BRIEF: Please find every line in the records below that contains the word "computer", and copy it.
———
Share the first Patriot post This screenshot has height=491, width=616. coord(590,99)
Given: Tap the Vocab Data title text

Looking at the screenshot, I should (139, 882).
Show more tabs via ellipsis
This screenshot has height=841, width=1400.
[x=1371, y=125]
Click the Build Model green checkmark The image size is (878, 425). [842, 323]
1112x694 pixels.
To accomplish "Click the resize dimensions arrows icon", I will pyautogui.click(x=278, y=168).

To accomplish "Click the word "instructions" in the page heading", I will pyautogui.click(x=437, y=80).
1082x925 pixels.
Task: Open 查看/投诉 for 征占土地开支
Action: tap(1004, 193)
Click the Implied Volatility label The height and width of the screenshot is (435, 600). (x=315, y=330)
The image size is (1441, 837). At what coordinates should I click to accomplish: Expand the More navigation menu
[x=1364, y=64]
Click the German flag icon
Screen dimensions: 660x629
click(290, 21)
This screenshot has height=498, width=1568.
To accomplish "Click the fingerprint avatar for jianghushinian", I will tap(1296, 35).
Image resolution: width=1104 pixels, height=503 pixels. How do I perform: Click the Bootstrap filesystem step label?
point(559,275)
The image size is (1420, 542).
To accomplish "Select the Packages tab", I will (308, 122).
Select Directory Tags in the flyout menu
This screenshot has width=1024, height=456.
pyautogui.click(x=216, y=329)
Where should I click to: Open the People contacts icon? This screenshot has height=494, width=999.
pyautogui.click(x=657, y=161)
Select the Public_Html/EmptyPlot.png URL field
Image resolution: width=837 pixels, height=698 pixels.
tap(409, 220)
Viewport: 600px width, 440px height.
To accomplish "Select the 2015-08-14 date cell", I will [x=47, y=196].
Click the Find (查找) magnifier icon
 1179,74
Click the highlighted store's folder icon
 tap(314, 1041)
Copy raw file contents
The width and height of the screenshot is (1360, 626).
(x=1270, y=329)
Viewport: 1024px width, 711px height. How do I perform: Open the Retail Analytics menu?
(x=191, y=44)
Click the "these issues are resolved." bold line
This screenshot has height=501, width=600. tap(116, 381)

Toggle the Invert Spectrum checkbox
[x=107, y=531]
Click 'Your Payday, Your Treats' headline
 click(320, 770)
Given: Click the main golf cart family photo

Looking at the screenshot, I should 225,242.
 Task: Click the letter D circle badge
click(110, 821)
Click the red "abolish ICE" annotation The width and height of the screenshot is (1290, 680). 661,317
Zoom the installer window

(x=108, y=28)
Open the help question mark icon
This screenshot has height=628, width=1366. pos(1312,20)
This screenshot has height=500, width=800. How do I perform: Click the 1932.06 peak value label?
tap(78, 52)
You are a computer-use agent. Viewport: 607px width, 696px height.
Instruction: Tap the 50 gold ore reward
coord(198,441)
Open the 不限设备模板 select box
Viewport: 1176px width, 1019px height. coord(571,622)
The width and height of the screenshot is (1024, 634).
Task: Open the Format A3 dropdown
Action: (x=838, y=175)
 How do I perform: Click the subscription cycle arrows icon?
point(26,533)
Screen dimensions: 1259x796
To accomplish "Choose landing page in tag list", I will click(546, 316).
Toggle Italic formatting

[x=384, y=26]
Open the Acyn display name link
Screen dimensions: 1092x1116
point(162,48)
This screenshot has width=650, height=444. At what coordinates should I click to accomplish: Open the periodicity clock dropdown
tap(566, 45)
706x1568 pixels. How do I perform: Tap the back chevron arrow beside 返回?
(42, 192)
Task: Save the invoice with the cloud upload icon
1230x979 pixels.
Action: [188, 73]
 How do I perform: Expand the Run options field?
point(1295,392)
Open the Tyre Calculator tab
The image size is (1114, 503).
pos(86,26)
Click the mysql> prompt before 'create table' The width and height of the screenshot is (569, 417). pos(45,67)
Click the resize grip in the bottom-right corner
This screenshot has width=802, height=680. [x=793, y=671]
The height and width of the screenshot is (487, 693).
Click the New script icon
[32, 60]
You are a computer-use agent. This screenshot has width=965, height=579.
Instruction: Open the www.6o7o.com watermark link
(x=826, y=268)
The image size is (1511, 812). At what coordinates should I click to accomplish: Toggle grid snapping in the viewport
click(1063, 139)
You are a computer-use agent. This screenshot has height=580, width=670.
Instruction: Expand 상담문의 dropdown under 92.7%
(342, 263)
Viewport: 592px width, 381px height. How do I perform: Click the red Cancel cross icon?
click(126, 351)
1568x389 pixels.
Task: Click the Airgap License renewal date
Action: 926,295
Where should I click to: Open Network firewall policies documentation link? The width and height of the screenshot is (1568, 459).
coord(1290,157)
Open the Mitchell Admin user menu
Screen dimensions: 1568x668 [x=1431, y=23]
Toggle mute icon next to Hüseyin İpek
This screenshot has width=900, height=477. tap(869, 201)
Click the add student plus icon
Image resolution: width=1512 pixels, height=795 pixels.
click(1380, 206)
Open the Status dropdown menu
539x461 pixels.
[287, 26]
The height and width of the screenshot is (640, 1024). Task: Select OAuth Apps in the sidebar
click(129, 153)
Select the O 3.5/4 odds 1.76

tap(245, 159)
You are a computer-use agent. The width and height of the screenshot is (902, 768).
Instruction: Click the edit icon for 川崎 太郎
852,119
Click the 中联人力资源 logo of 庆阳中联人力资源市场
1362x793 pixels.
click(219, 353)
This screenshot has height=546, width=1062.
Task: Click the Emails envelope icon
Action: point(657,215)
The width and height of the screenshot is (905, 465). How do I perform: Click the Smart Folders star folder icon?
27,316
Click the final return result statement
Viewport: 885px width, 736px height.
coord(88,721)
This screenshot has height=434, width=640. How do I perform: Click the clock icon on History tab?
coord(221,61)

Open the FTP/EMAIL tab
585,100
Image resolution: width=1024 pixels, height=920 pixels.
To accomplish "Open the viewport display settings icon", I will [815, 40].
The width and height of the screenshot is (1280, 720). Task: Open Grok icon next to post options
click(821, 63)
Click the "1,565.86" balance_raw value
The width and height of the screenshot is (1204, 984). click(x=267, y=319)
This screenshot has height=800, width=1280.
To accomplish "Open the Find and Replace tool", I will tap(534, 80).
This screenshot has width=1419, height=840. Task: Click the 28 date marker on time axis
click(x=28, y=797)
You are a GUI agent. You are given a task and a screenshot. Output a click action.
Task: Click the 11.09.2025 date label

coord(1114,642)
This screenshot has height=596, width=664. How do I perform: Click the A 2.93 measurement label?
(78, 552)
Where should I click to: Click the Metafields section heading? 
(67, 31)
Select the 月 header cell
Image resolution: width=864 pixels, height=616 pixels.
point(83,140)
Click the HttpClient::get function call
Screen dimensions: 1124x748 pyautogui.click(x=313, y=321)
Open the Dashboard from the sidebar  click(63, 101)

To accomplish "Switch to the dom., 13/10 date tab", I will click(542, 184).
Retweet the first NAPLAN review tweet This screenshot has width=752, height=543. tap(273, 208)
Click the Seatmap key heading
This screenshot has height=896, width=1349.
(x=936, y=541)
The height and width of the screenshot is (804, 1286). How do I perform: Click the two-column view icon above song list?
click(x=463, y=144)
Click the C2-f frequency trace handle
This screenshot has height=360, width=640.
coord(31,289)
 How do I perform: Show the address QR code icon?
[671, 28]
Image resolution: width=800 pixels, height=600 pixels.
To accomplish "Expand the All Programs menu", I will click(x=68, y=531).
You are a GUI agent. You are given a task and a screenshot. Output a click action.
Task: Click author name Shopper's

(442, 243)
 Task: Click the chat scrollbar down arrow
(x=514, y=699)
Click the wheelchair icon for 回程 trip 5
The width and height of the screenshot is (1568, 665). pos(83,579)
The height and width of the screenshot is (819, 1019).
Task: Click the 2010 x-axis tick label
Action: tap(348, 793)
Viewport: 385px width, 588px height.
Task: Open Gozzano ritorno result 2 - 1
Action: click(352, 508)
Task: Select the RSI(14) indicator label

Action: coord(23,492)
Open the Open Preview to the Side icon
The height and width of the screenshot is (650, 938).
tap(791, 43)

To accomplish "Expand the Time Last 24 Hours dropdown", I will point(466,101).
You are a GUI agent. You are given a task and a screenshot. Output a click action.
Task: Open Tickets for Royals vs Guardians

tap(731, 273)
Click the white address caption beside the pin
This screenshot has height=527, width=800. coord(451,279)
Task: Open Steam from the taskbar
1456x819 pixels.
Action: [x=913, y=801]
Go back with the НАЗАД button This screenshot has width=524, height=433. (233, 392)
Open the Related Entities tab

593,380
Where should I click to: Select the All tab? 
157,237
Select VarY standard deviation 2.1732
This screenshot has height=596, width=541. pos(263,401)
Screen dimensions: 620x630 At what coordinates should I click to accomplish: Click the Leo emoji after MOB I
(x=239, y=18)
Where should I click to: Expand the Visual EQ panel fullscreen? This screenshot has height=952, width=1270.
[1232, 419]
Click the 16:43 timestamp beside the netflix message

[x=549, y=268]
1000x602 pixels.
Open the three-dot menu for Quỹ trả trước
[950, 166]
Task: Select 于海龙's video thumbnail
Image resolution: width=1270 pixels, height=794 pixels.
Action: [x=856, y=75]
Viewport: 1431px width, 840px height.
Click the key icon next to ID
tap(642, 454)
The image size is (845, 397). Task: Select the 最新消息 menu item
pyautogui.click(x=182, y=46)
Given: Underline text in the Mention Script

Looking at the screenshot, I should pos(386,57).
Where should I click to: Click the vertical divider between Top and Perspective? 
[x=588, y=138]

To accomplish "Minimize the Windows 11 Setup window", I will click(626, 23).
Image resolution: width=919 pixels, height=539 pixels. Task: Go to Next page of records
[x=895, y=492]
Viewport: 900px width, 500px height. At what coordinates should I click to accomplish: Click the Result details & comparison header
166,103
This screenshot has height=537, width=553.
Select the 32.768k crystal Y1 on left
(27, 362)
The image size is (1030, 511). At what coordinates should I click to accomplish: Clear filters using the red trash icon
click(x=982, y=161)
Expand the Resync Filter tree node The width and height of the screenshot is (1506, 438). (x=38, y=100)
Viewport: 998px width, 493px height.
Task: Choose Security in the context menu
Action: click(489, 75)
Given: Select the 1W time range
———
ANSWER SPACE:
You are a computer-use agent. Viewport: 607px width, 696px height.
You are a computer-use agent. This screenshot has width=965, height=579.
You are a computer-use agent. This screenshot has height=580, width=670.
You are a computer-use agent. The width and height of the screenshot is (902, 768).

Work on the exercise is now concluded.